N° RG 25/00047 - N° Portalis DBXU-W-B7J-H7M5 - ordonnance du 14 mai 2025 Se plagiant de désordres affectant l'installation, et après une mise en demeure restée infructueuse adressée à la SASU LEROY JEAN LUC, les époux [L] ont fait réaliser un constat de commissaire de justice, dont le procès-verbal du 13 janvier 2025 fait état, outre que les travaux ne sont pas achevés, de multiples désordres.

Par acte du 22 janvier 2025, [D] [V] épouse [L] et [S] [L] ont fait assigner la SASU LEROY JEAN LUC devant le président de ce tribunal, statuant en référé, aux fins de voir ordonner une expertise au visa de l’article 145 du code de procédure civile et réserver les dépens.

À l’audience du 16 avril 2025, la SASU LEROY JEAN LUC ne s'est pas faite représenter.

MOTIFS DE LA DECISION

Sur la demande d’expertise L’article 145 du code de procédure civile dispose que « s’il existe un motif légitime de conserver ou d’établir avant tout procès la preuve de faits dont pourrait dépendre la solution d’un litige, les mesures d’instruction légalement admissibles peuvent être ordonnées à la demande de tout intéressé, sur requête ou en référé ».

Il résulte de l’article 145 du code de procédure civile que, pour apprécier l’existence d’un motif légitime, pour une partie, de conserver ou établir la preuve de faits dont pourrait dépendre la solution d’un litige, il n’appartient pas à la juridiction des référés de trancher le débat de fond sur les conditions de mise en œuvre de l’action que cette partie pourrait ultérieurement engager.
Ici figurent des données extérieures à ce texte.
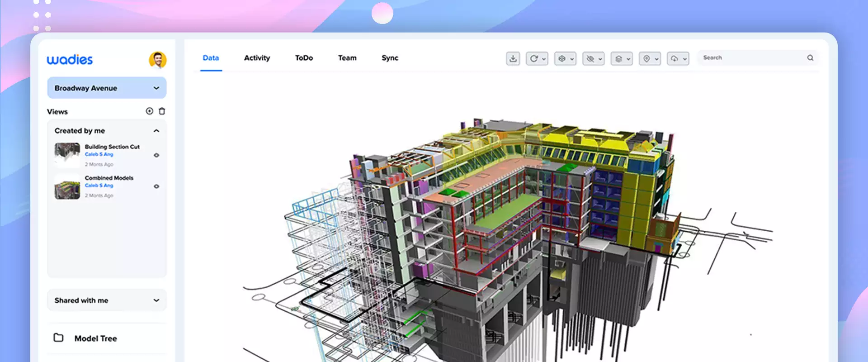Open the ToDo tab

(304, 58)
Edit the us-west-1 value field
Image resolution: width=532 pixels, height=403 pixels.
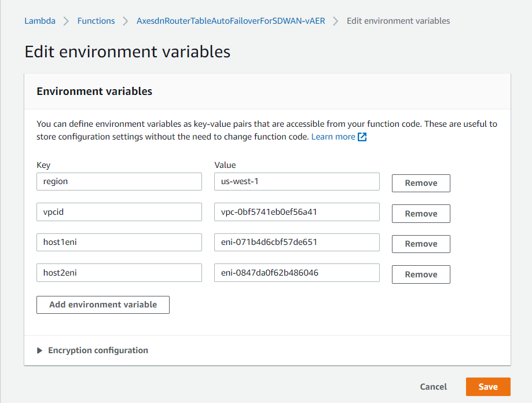point(296,181)
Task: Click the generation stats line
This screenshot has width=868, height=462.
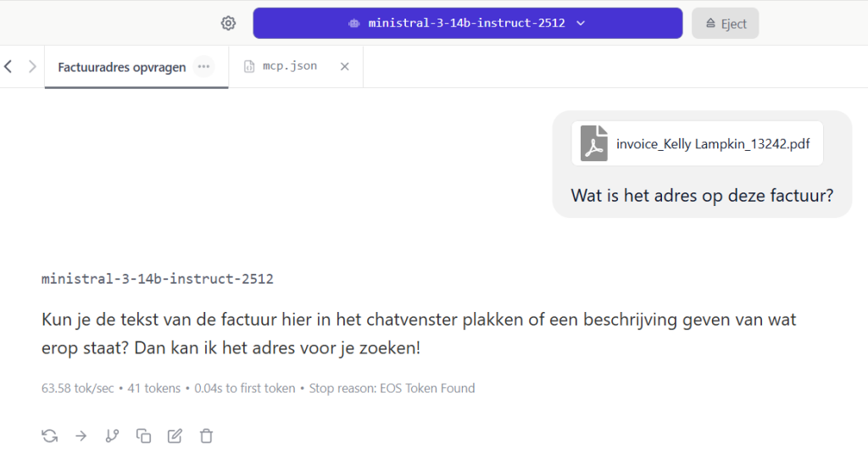Action: (258, 388)
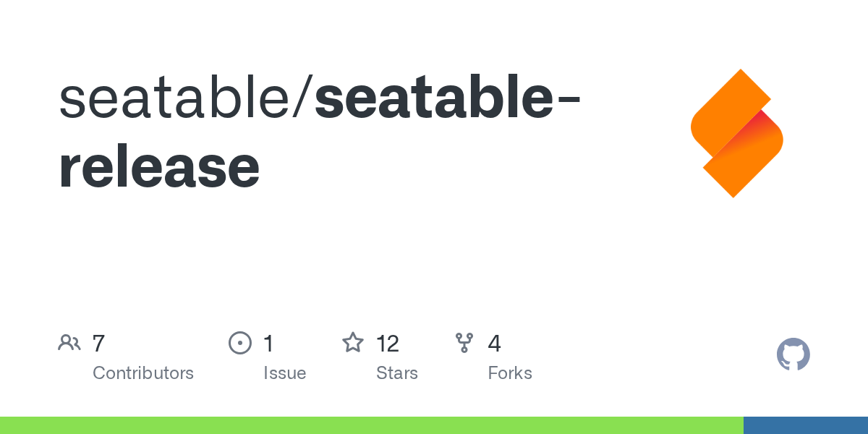Click the Issue circle-dot icon
The image size is (868, 434).
point(239,343)
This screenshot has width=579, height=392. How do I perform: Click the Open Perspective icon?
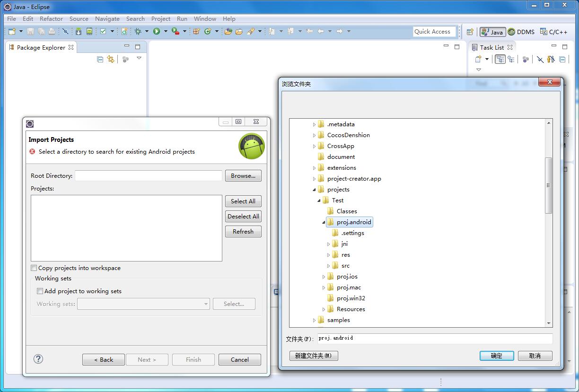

La mesure demandée est de l’intérêt de [D] [V] épouse [L] et [S] [L], qui justifient d’un motif légitime en ce qu’ils entendent voir établir la cause du dommage, établi par un procès-verbal de constat de commissaire de justice, et évaluer le montant de leur préjudice de façon contradictoire.

La mesure demandée préserve les droits des autres parties et sera donc ordonnée. Sur les frais du procès La partie défenderesse à une demande d’expertise ordonnée sur le fondement de l’article 145 du code de procédure civile ne peut être considérée comme la partie perdante au sens des articles 696 et 700 du même code.

[D] [V] épouse [L] et [S] [L] seront donc tenus aux dépens.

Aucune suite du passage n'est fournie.